▶ _Фрагмент текста_:
══════════
В этом плане отношение Москвы к чехословацким реформаторам тоже было далеко не так просто и однозначно, как казалось задним числом. Руководитель чехословацкой компартии Александр Дубчек был попервоначалу своим. Реформы - если они не выходят за определенные рамки - можно было бы и стерпеть. Не кто иной как Михаил Суслов, который впоследствии стал символом советского консерватизма, призывал весной 1968 года внимательно следить за экспериментом в Праге, поскольку многое из него, быть может, придется потом перенять.

Беда пражской весны была не в том, что в Чехословакии разворачивались реформы, а в том, что в этот процесс все больше вмешивались массы, различные общественные и политические силы, зачастую преследующие противоположные цели. Главный упрек в адрес чешской компартии - потеря контроля. Как можно договариваться с Дубчеком, если его политическая машина не контролирует ситуацию, и он сам не может гарантировать выполнение договоренностей? Стихийность - вот главное зло, которое должно быть пресечено. Непредсказуемость недопустима.

Иными словами, именно то, что нравилось парижским студентам в Праге, вызывало отчаяние и отвращение в Кремле. Но в мае 1968 года сами парижские студенты были кремлевским чиновникам даже более отвратительны, нежели чехословацкие коммунисты-реформаторы, которых спустя несколько месяцев будут пугать (но не давить) танками. До вторжения в Чехословакию оставалось еще три месяца, по меркам спрессованного времени 1968 года - целая эпоха.

Революционеры и интеллектуалы

Если неприязнь кремлевской элиты к парижским «левакам» более чем понятна, то куда менее ясно, почему у советской «прогрессивной интеллигенции» новости из Парижа не вызывали особой симпатии. Это позднее «майская революция» во Франции станет культовым событием в России для поколения, ее не заставшего. Сейчас, спустя сорок лет, в Москве про парижский май говорят едва ли не больше, чем в самом Париже. Но тогда, четыре десятилетия назад, отношение московских интеллигентов к французским студентам представляло собой смесь недоумения и презрения.
══════════
▶ _Фрагмент источника_:
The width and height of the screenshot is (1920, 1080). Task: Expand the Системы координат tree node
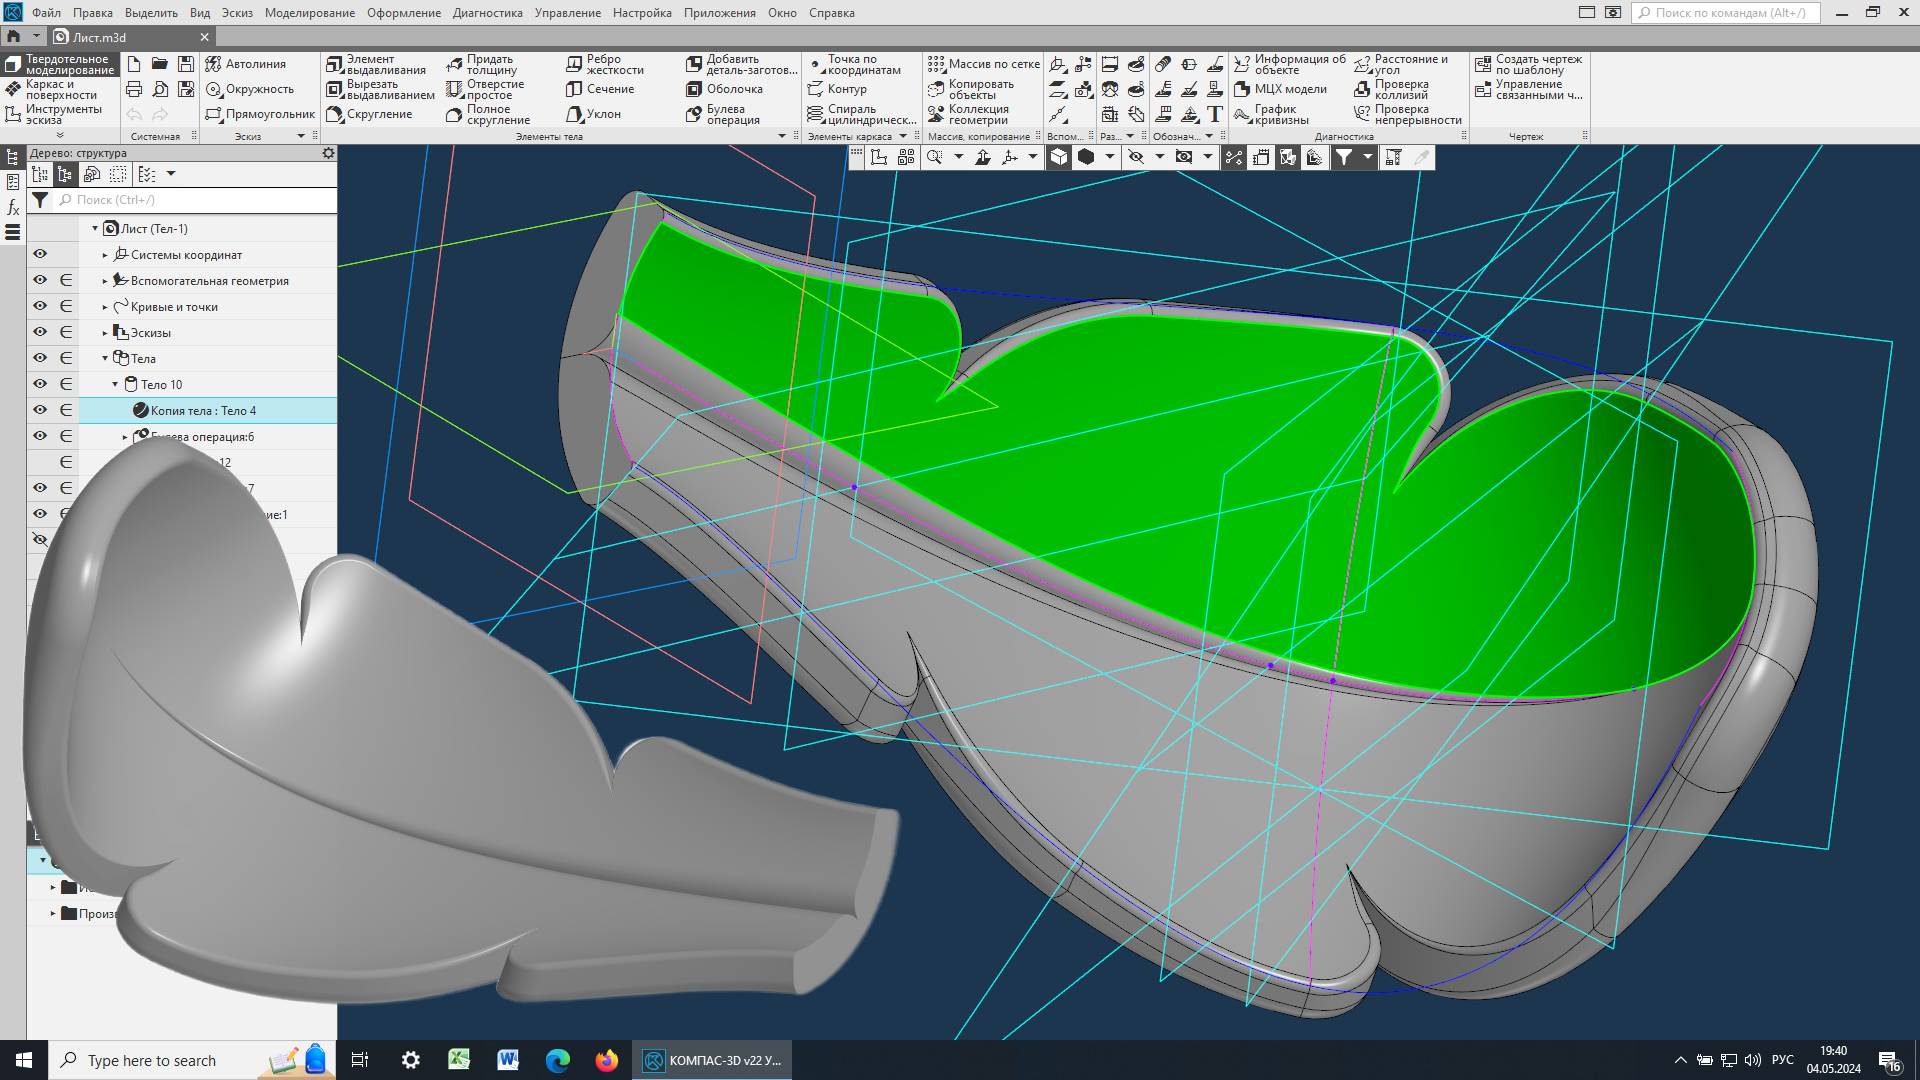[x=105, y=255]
══════════
Приведите заново отрывок текста о пражской весне между «В этом плане» и «придется потом перенять.» включительно, переименовав «Александр Дубчек» в «А. Дубчек».

▶ _Ответ к заданию_:
В этом плане отношение Москвы к чехословацким реформаторам тоже было далеко не так просто и однозначно, как казалось задним числом. Руководитель чехословацкой компартии А. Дубчек был попервоначалу своим. Реформы - если они не выходят за определенные рамки - можно было бы и стерпеть. Не кто иной как Михаил Суслов, который впоследствии стал символом советского консерватизма, призывал весной 1968 года внимательно следить за экспериментом в Праге, поскольку многое из него, быть может, придется потом перенять.